In Corte d’assise la deposizione di una testimone riporta alla luce i giorni più bui della 29enne, scomparsa a marzo 2022 e ritrovata senza vita mesi dopo in un casolare a Montecorvino Pugliano
Un segno inciso sulla pelle, capelli tagliati senza cura, denti mancanti e un materasso a terra come giaciglio. È questo il quadro che emerge dalla testimonianza resa in Corte di assise da Francesca Squitieri, compagna di uno dei figli di Barbara Vacchiano e Damiano Noschese, entrambi imputati nel processo per la morte di Marzia Capezzuti.
Secondo quanto riferito, la giovane, nel periodo compreso tra il 2021 e i primi mesi del 2022, viveva in condizioni di forte degrado.

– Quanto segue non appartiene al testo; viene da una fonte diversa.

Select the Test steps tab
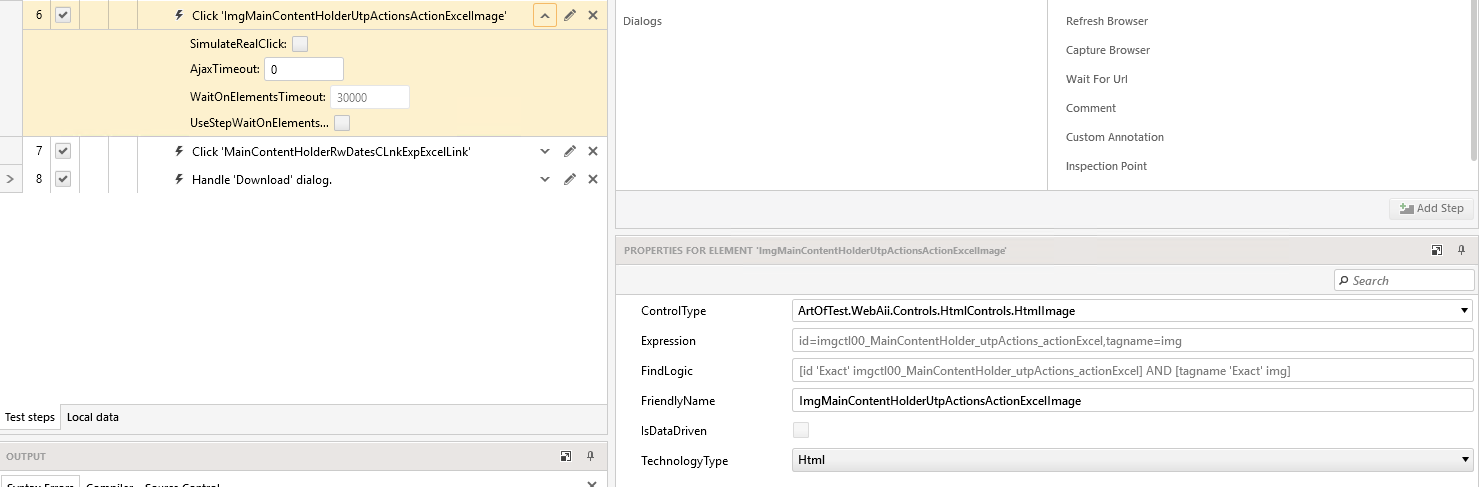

La testimone ha raccontato di aver notato un marchio con le iniziali “B.V.” impresso sulla sua schiena e di aver sentito la stessa Capezzuti spiegare che un dente le era stato tolto con una pinza.
Il ricordo più inquietante, però, risale alle notti tra il 6 e il 7 marzo 2022: Squitieri ha dichiarato di aver udito la voce della 29enne chiedere con angoscia “dove mi state portando?”. Il giorno successivo, in occasione del compleanno di Marzia, la testimone si era recata a casa della famiglia per portarle dei cioccolatini, ma le venne detto che era andata dalla madre. In realtà, proprio in quelle ore si consumava la sua scomparsa.
Capezzuti non fu mai più vista viva. Il suo corpo venne rinvenuto soltanto mesi dopo, il 25 ottobre 2022, in un casolare abbandonato nelle campagne di Montecorvino Pugliano.
Le parole di Francesca Squitieri hanno aggiunto un tassello importante a un processo che continua a far emergere particolari drammatici sulla vicenda di una giovane donna rimasta intrappolata in un contesto di violenze e sopraffazioni, fino al tragico epilogo.